Solved – Simulate data based on output from a generalized linear model in R

generalized linear modelrsimulation

I have a generalized linear model for a data set and I want to use the model to simulate data that matches the data used to generate the model. I am not wanting to resample the original data, but rather use the model output to generate data that matches original data.

For example, suppose I have a binomial data set in which survivorship is a function of size.

size <- c(3, 5, 10, 5, 17, 7, 17, 5, 18, 20, 9, 4, 17, 14, 8, 19, 11, 
3, 12, 14, 4, 11, 10, 22, 10, 12, 10, 7, 3, 10, 9, 5, 4, 23, 
8, 7, 7, 11, 19, 12, 3, 9, 6, 6, 8, 14, 18, 10, 9, 11)

surv <- c(1, 0, 1, 0, 1, 0, 1, 0, 1, 1, 1, 0, 1, 0, 0, 1, 1, 0, 0, 1, 
0, 1, 1, 1, 1, 1, 0, 1, 0, 0, 1, 0, 1, 1, 0, 0, 0, 1, 0, 1, 0, 
1, 0, 1, 1, 0, 1, 0, 1, 0)

dat=data.frame(surv,size)
out.glm = glm(surv ~ size, family=binomial, data = dat)
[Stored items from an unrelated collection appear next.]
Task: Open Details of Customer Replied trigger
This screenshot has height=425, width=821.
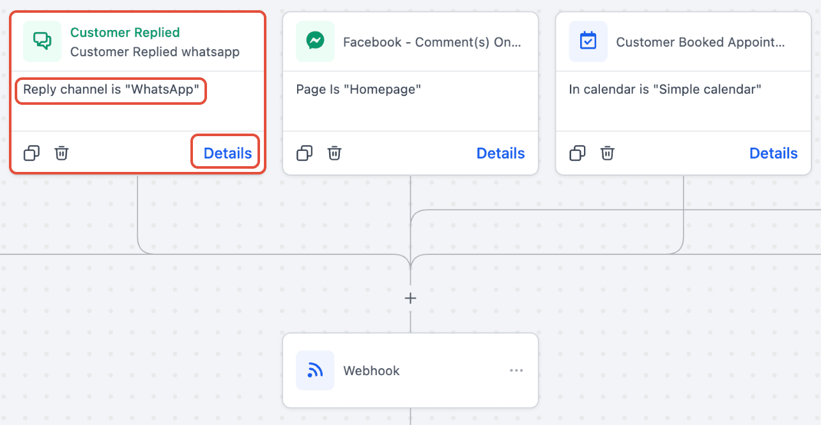Action: click(227, 153)
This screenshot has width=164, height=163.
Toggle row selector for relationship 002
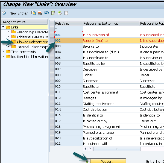pyautogui.click(x=52, y=40)
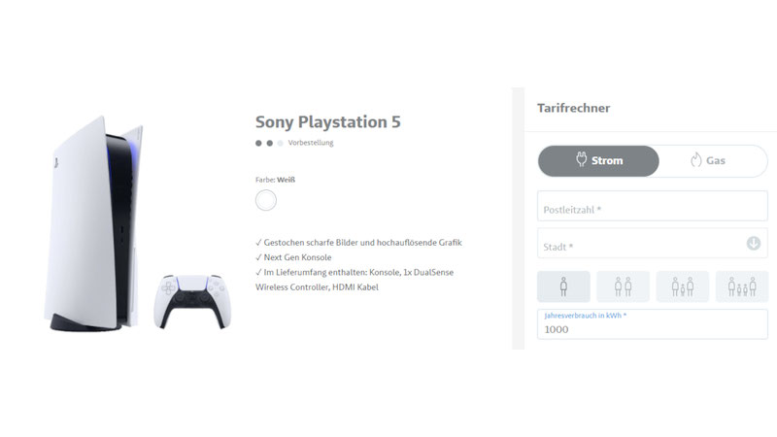
Task: Click the PlayStation 5 console image
Action: point(94,223)
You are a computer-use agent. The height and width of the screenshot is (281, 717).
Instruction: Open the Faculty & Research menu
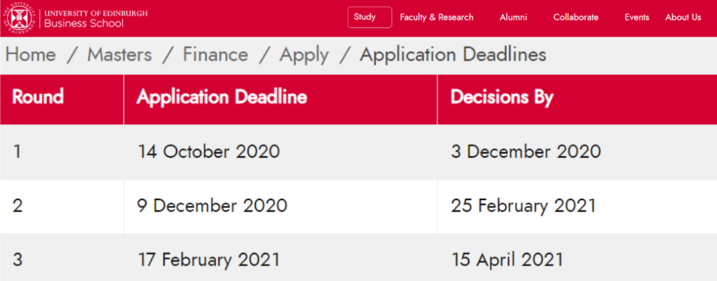[x=437, y=17]
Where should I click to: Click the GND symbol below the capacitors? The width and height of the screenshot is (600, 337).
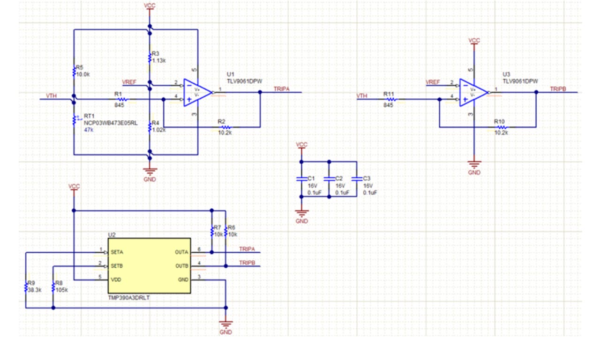tap(301, 214)
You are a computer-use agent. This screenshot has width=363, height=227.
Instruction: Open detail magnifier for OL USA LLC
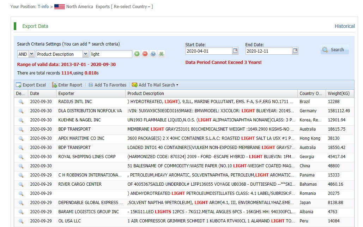(21, 221)
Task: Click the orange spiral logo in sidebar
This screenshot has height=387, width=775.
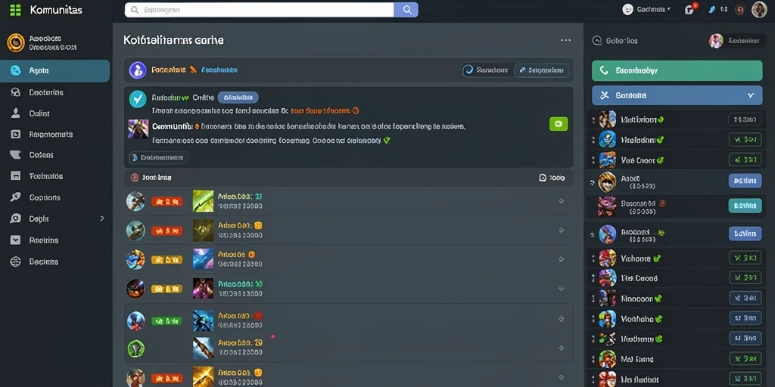Action: pyautogui.click(x=16, y=43)
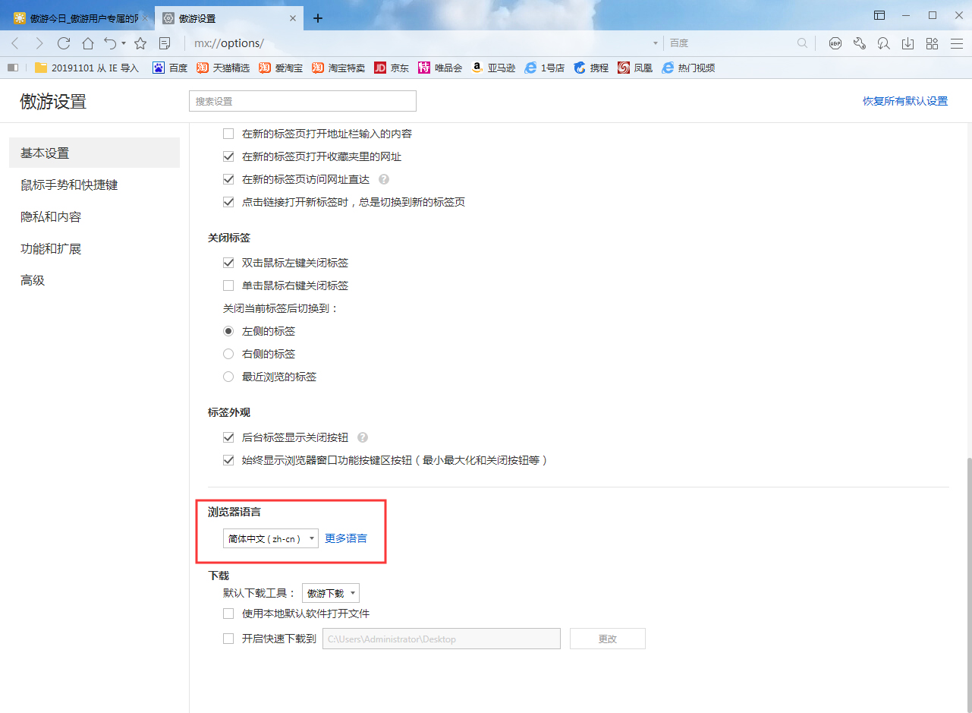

I can graph the model predictions and standard errors, but how do I use the output of the glm to simulate data that should theoretically match the original dataset? Specifically, should I use the standard error of the mean as the input to rbinom() across the range of probabilities and then resample from the output?

Best Answer

A generalized linear model specification consists of a distribution family and a link function (depending on the family, it may also include a free dispersion parameter).

The model's parameter estimates for the mean allow us to estimate the conditional mean, $\hat{\mu}(\mathbf{x})=E[Y|\mathbf{x}]$.

Assuming you want the estimated parameters as the population parameters (to simulate just from the fitted model as if it were the population model), the general steps would be:

  • At each predictor combination (at each $\mathbf{x}_i$), compute $\hat{\mu}(\mathbf{x}_i)$. There will typically be a function to do this computation of fitted value automatically.

  • obtain an estimate (or identify) the dispersion parameter if needed (e.g. in a gamma GLM you'll require an estimate of dispersion, whether from the GLM output or from other means). You won't need one for an ordinary binomial GLM (i.e. skip this step in that case).

  • If necessary reparameterize from those parameter estimates to a convenient parameterization for random generation (supplied generators won't usually be in mean-dispersion form) - these will be different for every observation. (again, you won't need this for the binomial)

  • use random number generating routines to simulate from that conditional distribution for each observation (predictor combination $\mathbf{x}_i$).

[In terms of your original example problem the entire set of steps above is doable in a single line of R code - rbinom(length(surv),1,fitted(out.glm,method="response"))]

Such simulations are random and don't match the original data set (the responses will be different in general), but should have similar characteristics

If you want to allow for the fact that the parameter estimates themselves are uncertain it's more complicated, but can at least be done approximately.